Just 20 years ago, some expected the human genome to hold all the answers. Instead, we accumulated an almost unlimited backlog of new questions – a direct consequence of the ever-growing interest in unlocking the power of the genome through an explosion in new data-based applications of DNA sequencing technologies. From transcriptomics to epigenomics, from portable sequencing devices to graph genome representations, the technological ecosystem around genomics keeps evolving, enabling scientists to deepen their understanding of biological mechanisms and functions.
In healthcare and life sciences, the adoption of genomics technologies has been a core focus for most of the last decade. Since 2013, Genomics England (500,000 genomes) has pioneered the introduction of a national scale infrastructure and services for clinical genomics, starting with the 100,000 genomes project. Even before DNA sequencing made it into national healthcare systems, microarray-based genetic testing had been proving the power of precision molecular diagnostics to improve and “personalize” a patient’s experience of care and help reduce the cost. Since 2008, Oncotype DX, a 21 gene expression-based assay has been used to screen over 900,000 patients, helping hundreds of thousands of women avoid unnecessary chemotherapy. Today, GRAIL’s Galleri Test is being developed to screen patients for more than 50 types of cancer, combining next-generation sequencing (NGS) and Machine Learning. NHS England recently agreed to evaluate the Galleri Test, starting with 140,000 patients. Indeed, early cancer detection and classification are essential to improve disease outcome and survival rates over time by allowing the design of focused and specific treatment, which the NHS has made a key aim of its long term plan.

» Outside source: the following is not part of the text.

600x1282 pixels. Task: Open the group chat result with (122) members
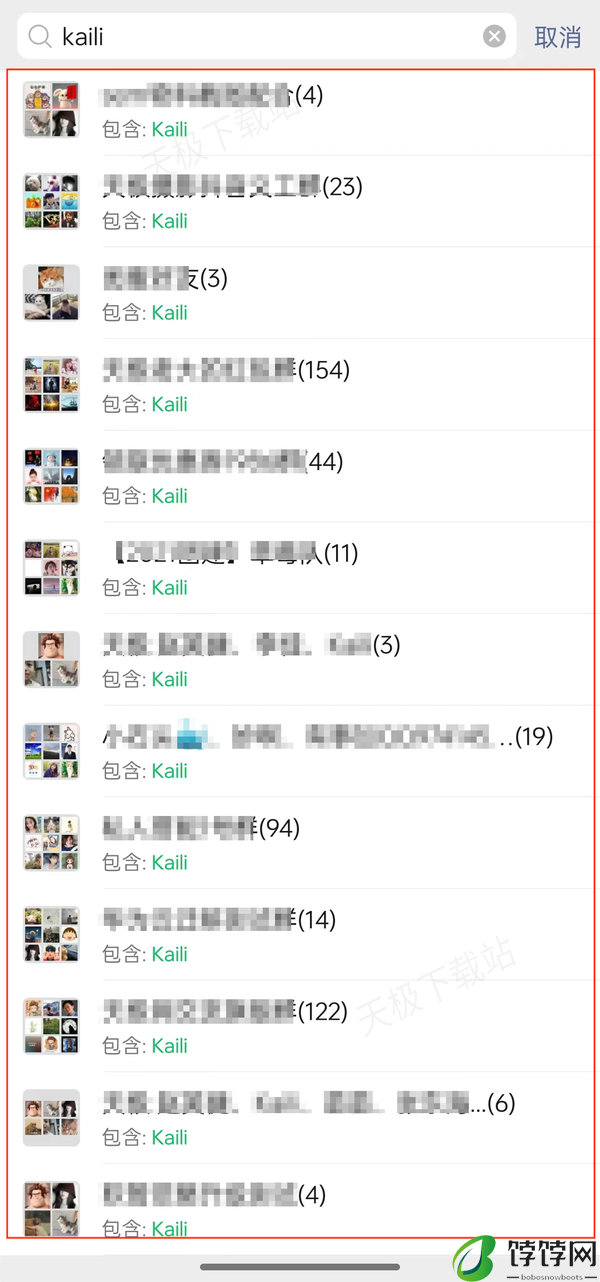300,1027
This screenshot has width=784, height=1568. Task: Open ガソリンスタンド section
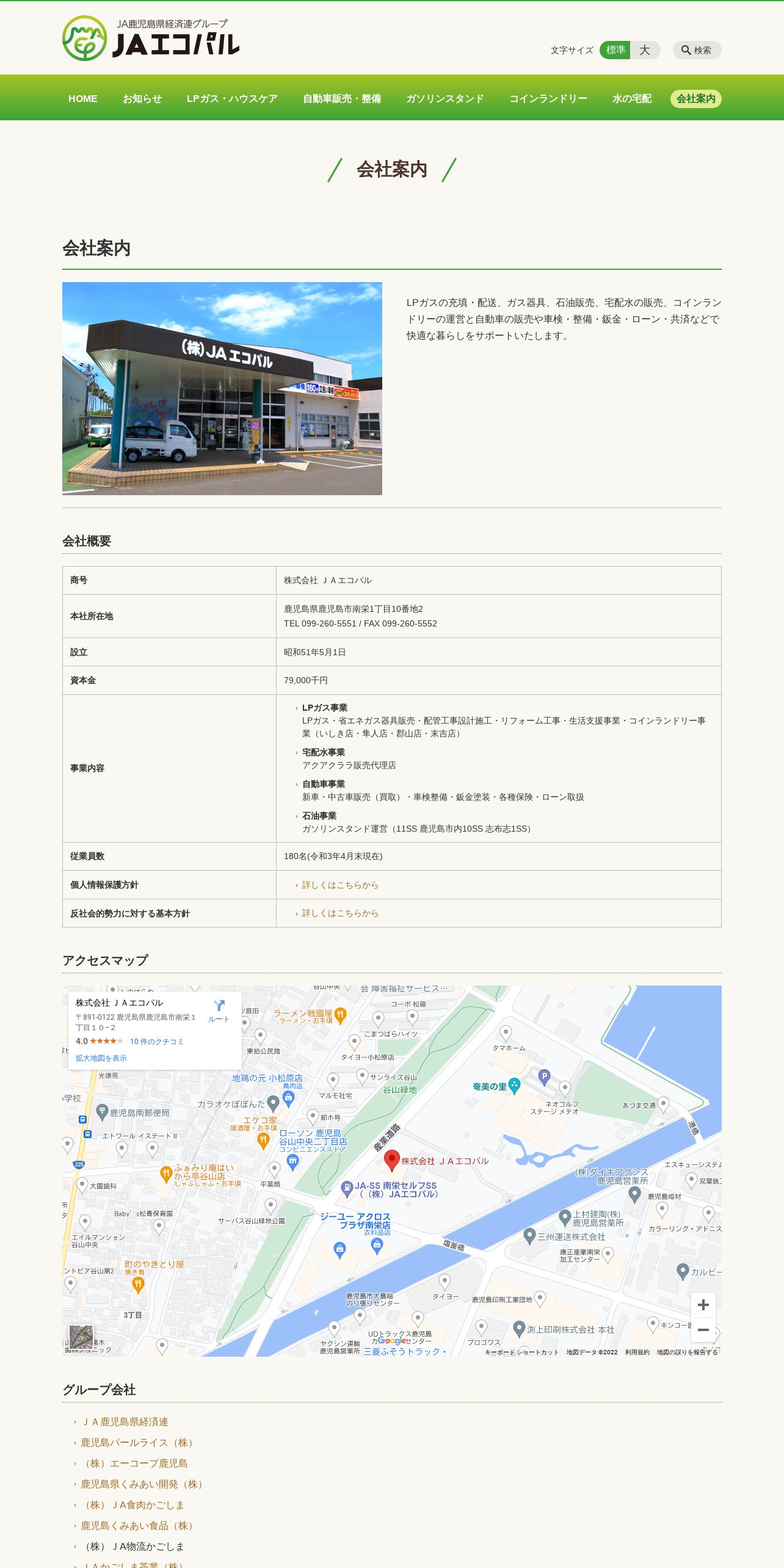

Beyond oncology, Non-Invasive Prenatal Testing (NIPT) has seen a successful clinical application of genetic testing and includes Natera’s Panorama test, which has been used in the context of over three million pregnancies. Furthermore, companies like Illumina are already supplying NGS-based products for NIPT.
The various examples of national precision medicine initiatives (e.g., Genomics England, All of Us Research Program, or the Dubai Genomics Initiative) are creating excitement and anticipation around the introduction of genomics and DNA sequencing technologies in the clinic. However, this is only part of a grander vision – a Precision Medicine vision which is gaining ground across all continents, with up to multiple initiatives per country. In the words of the European Federation of Pharmaceutical Industries and Associations, “Precision medicine is a healthcare approach that utilizes molecular information, phenotypic and health data from patients to generate care insights to prevent or treat human disease resulting in improved health outcomes”. The National Institute of Health (NIH | leads the All of Us Research Program with one million genomes) describes precision medicine as “an innovative approach that takes into account individual differences in patients’ genes, environments, and lifestyles”.
Table 1: Examples of production and storage costs of large-scale, population genomics initiatives.
For cost calculation purpose the following assumptions have been made: (1) The cost of producing a single whole human genome is set at $1,000, which covers all steps from sample extraction to variant calling; (2) the cost of storing a whole genome is set at $10; and the research community is going to create two petabytes of data for each petabyte of whole genome sequenced, which means 1 PB becomes 3 PB of data. The bottom two rows list the equivalents to the U.S. population (334 million citizens highlighted in orange) and the European Union (448 million citizens highlighted in green).
“Precision medicine is a healthcare approach that utilizes molecular information, phenotypic and health data from patients to generate care insights to prevent or treat human disease resulting in improved health outcomes”.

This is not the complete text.